◆ **Work instructions**: In the partition-wise join email, translate this sentence into French: "Outer join conditions create single element equivalence classes."

◆ **Given passage**:
━━━━━━━━━━━━━━━━

Re: [HACKERS] Partition-wise join for join between (declaratively)partitioned tables - Mailing list pgsql-hackers

From Ashutosh Bapat
Subject Re: [HACKERS] Partition-wise join for join between (declaratively)partitioned tables
Date
Msg-id CAFjFpRcXN+3qZxHXzEsiApS6kLytf6C6VxkzpzPekXDM2Lq-5A@mail.gmail.com
Whole thread Raw
In response to Partition-wise join for join between (declaratively) partitioned tables  (Ashutosh Bapat <ashutosh.bapat@enterprisedb.com>)
List pgsql-hackers
On Thu, Apr 6, 2017 at 6:37 AM, Robert Haas <robertmhaas@gmail.com> wrote:
> On Wed, Apr 5, 2017 at 2:42 AM, Ashutosh Bapat
> <ashutosh.bapat@enterprisedb.com> wrote:
>> Only inner join conditions have equivalence classes associated with
>> those. Outer join conditions create single element equivalence
>> classes. So, we can not associate equivalence classes as they are with
>> partition scheme. If we could do that, it makes life much easier since
>> checking whether equi-join between all partition keys exist, is simply
>> looking up equivalence classes that cover joining relations and find
>> em_member corresponding to partition keys.
>
> OK.
>
>> It looks like we should only keep strategy, partnatts, partopfamily
>> and parttypcoll in PartitionScheme. A partition-wise join between two
>> relations would be possible if all those match.
>
> Yes, I think so. Conceivably you could even exclude partnatts and
> strategy, since there's nothing preventing a partitionwise join
> between a list-partitioned table and a range-partitioned table, or
> between a table range-partitioned on (a) and another range-partitioned
> on (a, b), but there is probably not much benefit in trying to cover
> such cases.  I think it's reasonable to tell users that this is only
> going to work when the partitioning strategy is the same and the join
> conditions include all of the partitioning columns on both sides.
>
>> There's a relevant comment in 0006, build_joinrel_partition_info()
>> (probably that name needs to change, but I will do that once we have
>> settled on design)
>> +   /*
>> +    * Construct partition keys for the join.
>> +    *
>> +    * An INNER join between two partitioned relations is partition by key
>> +    * expressions from both the relations. For tables A and B
>> partitioned by a and b
>> +    * respectively, (A INNER JOIN B ON A.a = B.b) is partitioned by both A.a
>> +    * and B.b.
>> +    *
>> +    * An OUTER join like (A LEFT JOIN B ON A.a = B.b) may produce rows with
>> +    * B.b NULL. These rows may not fit the partitioning conditions imposed on
>> +    * B.b. Hence, strictly speaking, the join is not partitioned by B.b.

━━━━━━━━━━━━━━━━

◆ **Data extract**:
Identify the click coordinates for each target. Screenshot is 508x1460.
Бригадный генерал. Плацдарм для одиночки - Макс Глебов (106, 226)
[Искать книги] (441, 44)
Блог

━━━━━━━━━━━━━━━━

◆ **Completed exercise**: Les conditions de jointure externe créent des classes d'équivalence à un seul élément.